The demo application is composed of two sections :
Initializes driver, resets device and tests communication.
void application_init ( void )
{
log_cfg_t log_cfg;
flash6_cfg_t cfg;
uint8_t manufacture_id;
uint8_t device_id;
/**
* Logger initialization.
* Default baud rate: 115200
* Default log level: LOG_LEVEL_DEBUG
* @note If USB_UART_RX and USB_UART_TX
* are defined as HAL_PIN_NC, you will
* need to define them manually for log to work.
* See @b LOG_MAP_USB_UART macro definition for detailed explanation.
*/
LOG_MAP_USB_UART( log_cfg );
log_init( &logger, &log_cfg );
log_info( &logger, "---- Application Init ----" );
// Click initialization.
flash6_cfg_setup( &cfg );
FLASH6_MAP_MIKROBUS( cfg, MIKROBUS_1 );
flash6_init( &flash6, &cfg );
flash6_software_reset( &flash6 );
Delay_ms ( 100 );
flash6_get_manufacture_device_id( &flash6, &manufacture_id, &device_id );
log_printf( &logger, "\r\n ------> MANUFACTURE ID: 0x%x \r\n", manufacture_id );
log_printf( &logger, " ------> DEVICE ID: 0x%x \r\n \r\n", device_id );
Delay_ms ( 1000 );
}
Clears the memory sector, writes "MikroE" to device memory and then reads it and sends it to log every 2 sec.

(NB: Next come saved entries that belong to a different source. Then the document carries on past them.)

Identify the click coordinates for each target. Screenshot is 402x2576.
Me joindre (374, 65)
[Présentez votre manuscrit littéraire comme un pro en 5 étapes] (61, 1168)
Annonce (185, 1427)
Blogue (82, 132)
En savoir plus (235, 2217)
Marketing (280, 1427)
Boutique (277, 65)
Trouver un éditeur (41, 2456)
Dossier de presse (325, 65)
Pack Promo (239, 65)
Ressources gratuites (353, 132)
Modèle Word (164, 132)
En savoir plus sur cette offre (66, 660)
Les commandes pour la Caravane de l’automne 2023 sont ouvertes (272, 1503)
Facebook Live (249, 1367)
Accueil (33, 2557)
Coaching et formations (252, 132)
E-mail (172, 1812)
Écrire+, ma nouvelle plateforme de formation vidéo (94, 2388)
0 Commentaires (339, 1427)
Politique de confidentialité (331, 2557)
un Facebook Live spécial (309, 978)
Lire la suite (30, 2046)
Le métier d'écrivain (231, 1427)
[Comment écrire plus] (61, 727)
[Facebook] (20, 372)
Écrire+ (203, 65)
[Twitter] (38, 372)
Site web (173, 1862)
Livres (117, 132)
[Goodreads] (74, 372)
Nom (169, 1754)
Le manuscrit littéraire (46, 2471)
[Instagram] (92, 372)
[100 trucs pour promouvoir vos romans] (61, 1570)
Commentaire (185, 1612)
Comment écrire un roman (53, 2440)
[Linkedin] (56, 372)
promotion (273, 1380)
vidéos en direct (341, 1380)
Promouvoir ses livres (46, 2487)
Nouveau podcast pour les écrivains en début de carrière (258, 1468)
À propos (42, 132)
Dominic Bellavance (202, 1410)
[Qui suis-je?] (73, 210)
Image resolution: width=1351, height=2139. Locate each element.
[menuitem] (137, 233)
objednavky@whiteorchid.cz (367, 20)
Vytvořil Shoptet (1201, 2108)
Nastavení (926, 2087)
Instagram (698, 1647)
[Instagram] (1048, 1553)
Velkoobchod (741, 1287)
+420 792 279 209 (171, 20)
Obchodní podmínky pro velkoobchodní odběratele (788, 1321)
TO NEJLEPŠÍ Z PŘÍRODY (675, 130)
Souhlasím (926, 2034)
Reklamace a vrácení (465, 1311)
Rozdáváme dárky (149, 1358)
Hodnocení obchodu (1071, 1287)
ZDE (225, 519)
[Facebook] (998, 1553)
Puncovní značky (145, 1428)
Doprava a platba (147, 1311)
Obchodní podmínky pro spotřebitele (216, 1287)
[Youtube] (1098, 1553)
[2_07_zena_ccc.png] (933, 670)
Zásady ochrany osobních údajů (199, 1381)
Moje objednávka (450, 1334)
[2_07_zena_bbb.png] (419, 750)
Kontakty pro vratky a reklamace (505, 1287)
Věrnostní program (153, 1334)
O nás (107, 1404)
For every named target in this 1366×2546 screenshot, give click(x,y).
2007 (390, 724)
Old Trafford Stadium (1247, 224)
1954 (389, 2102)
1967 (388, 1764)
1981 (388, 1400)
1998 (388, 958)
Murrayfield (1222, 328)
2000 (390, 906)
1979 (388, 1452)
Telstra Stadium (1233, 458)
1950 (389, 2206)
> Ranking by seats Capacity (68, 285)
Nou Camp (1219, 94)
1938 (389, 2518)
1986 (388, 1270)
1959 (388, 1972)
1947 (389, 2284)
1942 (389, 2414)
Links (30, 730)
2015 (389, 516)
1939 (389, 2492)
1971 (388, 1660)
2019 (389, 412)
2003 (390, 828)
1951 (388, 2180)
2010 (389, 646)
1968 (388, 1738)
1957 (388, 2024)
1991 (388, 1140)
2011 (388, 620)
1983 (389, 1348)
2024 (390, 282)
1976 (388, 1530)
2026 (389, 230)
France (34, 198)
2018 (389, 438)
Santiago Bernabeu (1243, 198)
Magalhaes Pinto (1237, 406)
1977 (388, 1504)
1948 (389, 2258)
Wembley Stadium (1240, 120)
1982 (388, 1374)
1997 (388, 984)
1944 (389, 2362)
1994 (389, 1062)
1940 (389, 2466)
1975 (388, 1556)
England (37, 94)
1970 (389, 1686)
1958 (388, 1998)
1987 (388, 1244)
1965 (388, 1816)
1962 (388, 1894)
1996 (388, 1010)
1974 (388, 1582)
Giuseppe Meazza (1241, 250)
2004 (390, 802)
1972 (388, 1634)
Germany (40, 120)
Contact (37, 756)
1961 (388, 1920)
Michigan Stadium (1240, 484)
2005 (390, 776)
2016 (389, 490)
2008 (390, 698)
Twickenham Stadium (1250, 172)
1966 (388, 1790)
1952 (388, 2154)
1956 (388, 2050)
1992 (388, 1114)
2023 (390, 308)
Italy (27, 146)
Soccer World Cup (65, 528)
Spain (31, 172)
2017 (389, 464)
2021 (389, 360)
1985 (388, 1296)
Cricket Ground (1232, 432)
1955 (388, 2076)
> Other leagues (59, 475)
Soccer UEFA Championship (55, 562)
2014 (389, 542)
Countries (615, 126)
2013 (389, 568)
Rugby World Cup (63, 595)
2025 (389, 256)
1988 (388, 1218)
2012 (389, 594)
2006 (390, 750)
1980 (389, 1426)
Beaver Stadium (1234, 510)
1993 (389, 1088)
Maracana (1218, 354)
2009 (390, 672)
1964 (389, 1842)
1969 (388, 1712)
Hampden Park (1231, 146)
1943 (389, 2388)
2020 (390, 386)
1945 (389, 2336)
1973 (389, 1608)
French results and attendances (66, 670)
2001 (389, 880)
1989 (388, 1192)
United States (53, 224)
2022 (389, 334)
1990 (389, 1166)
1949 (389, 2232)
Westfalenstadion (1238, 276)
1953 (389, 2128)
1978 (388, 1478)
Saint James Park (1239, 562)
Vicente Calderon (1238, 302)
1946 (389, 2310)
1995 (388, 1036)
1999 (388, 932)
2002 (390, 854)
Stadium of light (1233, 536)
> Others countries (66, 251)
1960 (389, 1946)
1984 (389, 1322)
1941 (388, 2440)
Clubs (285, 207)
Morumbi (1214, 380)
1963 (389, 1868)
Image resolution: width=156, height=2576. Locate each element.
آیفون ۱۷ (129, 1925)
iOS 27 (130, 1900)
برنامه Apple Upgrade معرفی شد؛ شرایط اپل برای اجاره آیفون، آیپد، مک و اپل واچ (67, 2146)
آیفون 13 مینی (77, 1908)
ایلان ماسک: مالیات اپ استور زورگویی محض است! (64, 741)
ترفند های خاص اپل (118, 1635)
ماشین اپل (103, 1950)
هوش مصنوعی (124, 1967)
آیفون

void application_task ( void )
{
uint32_t start_addr;
char read_buff[ 50 ];
uint8_t cnt;
start_addr = 0x002000;
log_printf( &logger, " ---> Erase sector \r\n" );
flash6_erase_memory_segment( &flash6, FLASH6_CMD_SECTOR_ERASE_4KB, start_addr );
Delay_ms ( 500 );
log_printf( &logger, " ---> Write in memory ... \r\n" );
flash6_write_memory_data( &flash6, start_addr, &write_buf[ 0 ], 9 );
log_printf( &logger, " ---> Read from memory \r\n" );
flash6_read_memory_data( &flash6, start_addr, read_buff, 9 );
log_printf( &logger, "---->>>> " );
log_printf( &logger, "%s ", read_buff );
Delay_ms ( 100 );
log_printf( &logger, "----------------------------------\r\n" );
Delay_ms ( 1000 );
Delay_ms ( 1000 );
}
The full application code, and ready to use projects can be installed directly form compilers IDE(recommneded) or found on LibStock page or mikroE GitHub accaunt.
Other mikroE Libraries used in the example:
Additional notes and informations
Depending on the development board you are using, you may need USB UART Click, USB UART 2 Click or RS232 Click to connect to your PC, for development systems with no UART to USB interface available on the board. The terminal available in all Mikroelektronika compilers, or any other terminal application of your choice, can be used to read the message.